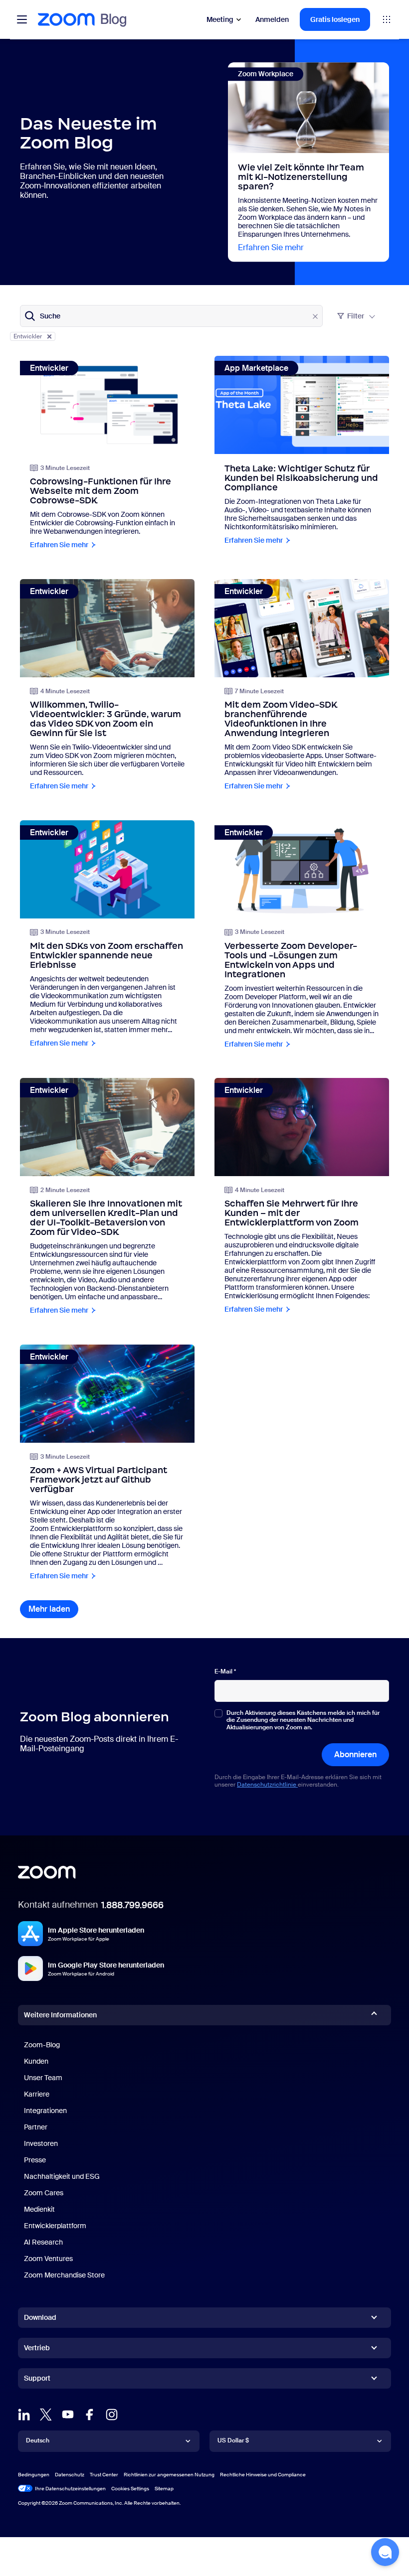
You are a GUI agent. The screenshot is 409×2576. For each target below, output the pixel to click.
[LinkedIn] (24, 2415)
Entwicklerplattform (55, 2225)
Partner (35, 2126)
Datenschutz (69, 2474)
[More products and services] (386, 19)
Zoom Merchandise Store (64, 2275)
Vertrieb (37, 2347)
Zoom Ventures (48, 2258)
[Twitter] (46, 2415)
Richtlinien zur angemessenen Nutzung (169, 2474)
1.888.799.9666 (132, 1905)
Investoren (41, 2143)
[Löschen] (315, 316)
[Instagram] (112, 2415)
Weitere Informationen (60, 2014)
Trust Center (104, 2474)
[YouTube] (68, 2415)
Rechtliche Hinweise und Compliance (263, 2474)
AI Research (43, 2242)
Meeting (219, 19)
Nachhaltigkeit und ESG (62, 2176)
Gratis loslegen (335, 19)
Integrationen (45, 2110)
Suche (50, 315)
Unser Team (43, 2077)
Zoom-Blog (42, 2044)
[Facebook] (90, 2415)
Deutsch (37, 2440)
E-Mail (225, 1671)
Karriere (36, 2094)
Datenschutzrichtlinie (267, 1785)
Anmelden (272, 19)
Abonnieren (355, 1754)
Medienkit (39, 2209)
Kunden (36, 2061)
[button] (385, 2552)
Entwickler (27, 336)
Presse (35, 2159)
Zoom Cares (43, 2192)
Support (37, 2380)
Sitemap (164, 2488)
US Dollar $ (233, 2440)
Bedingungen (33, 2474)
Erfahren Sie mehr (271, 247)
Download (40, 2317)
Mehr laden (53, 1609)
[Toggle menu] (22, 19)
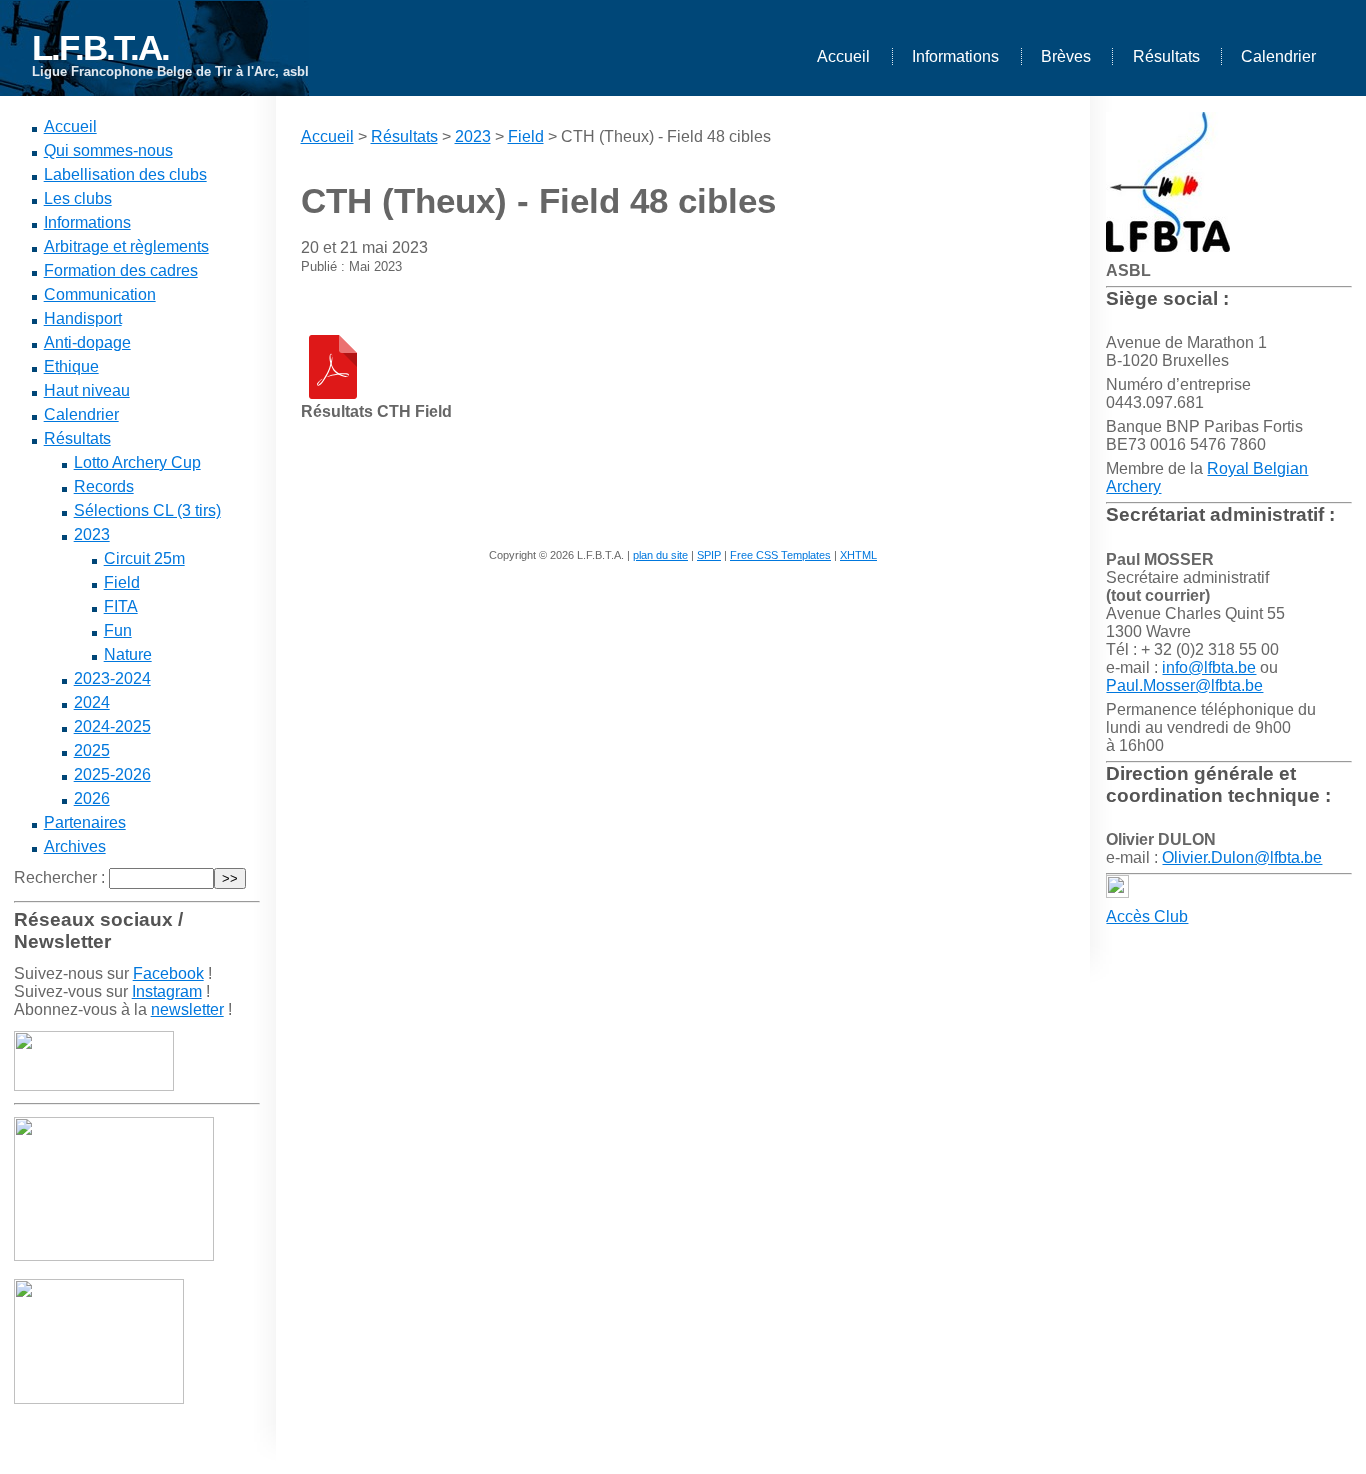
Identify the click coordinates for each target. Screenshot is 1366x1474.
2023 (92, 534)
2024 (92, 702)
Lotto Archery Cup (137, 462)
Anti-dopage (87, 342)
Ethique (71, 366)
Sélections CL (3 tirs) (147, 510)
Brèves (1066, 56)
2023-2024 (112, 678)
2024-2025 (112, 726)
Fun (118, 630)
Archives (75, 846)
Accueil (843, 56)
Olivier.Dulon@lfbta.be (1242, 857)
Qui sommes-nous (108, 150)
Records (104, 486)
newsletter (187, 1009)
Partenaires (85, 822)
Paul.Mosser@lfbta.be (1184, 685)
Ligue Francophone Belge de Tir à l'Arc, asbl (170, 71)
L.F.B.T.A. (100, 47)
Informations (955, 56)
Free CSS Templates (780, 555)
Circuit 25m (144, 558)
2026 (92, 798)
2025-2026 (112, 774)
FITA (121, 606)
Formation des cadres (121, 270)
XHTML (858, 555)
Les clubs (78, 198)
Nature (128, 654)
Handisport (83, 318)
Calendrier (1278, 56)
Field (122, 582)
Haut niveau (87, 390)
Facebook (168, 973)
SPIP (709, 555)
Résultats (1166, 56)
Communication (100, 294)
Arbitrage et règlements (126, 246)
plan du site (660, 555)
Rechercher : (59, 877)
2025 (92, 750)
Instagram (167, 991)
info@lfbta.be (1209, 667)
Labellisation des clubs (125, 174)
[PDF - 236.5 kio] (333, 393)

Task statement:
Would you output the lines above from the line holding "Sitemap (164, 2488)" up to and including the line holding "Records (104, 486)", exactly and only those, with no pictures?

Exercise answer:
Sitemap (164, 2488)
US Dollar $ (233, 2440)
Bedingungen (33, 2474)
Erfahren Sie mehr (271, 247)
Download (40, 2317)
Mehr laden (53, 1609)
[Toggle menu] (22, 19)
Identify the click coordinates for each target. Screenshot is 1366x1474.
2023 (92, 534)
2024 (92, 702)
Lotto Archery Cup (137, 462)
Anti-dopage (87, 342)
Ethique (71, 366)
Sélections CL (3 tirs) (147, 510)
Brèves (1066, 56)
2023-2024 (112, 678)
2024-2025 (112, 726)
Fun (118, 630)
Archives (75, 846)
Accueil (843, 56)
Olivier.Dulon@lfbta.be (1242, 857)
Qui sommes-nous (108, 150)
Records (104, 486)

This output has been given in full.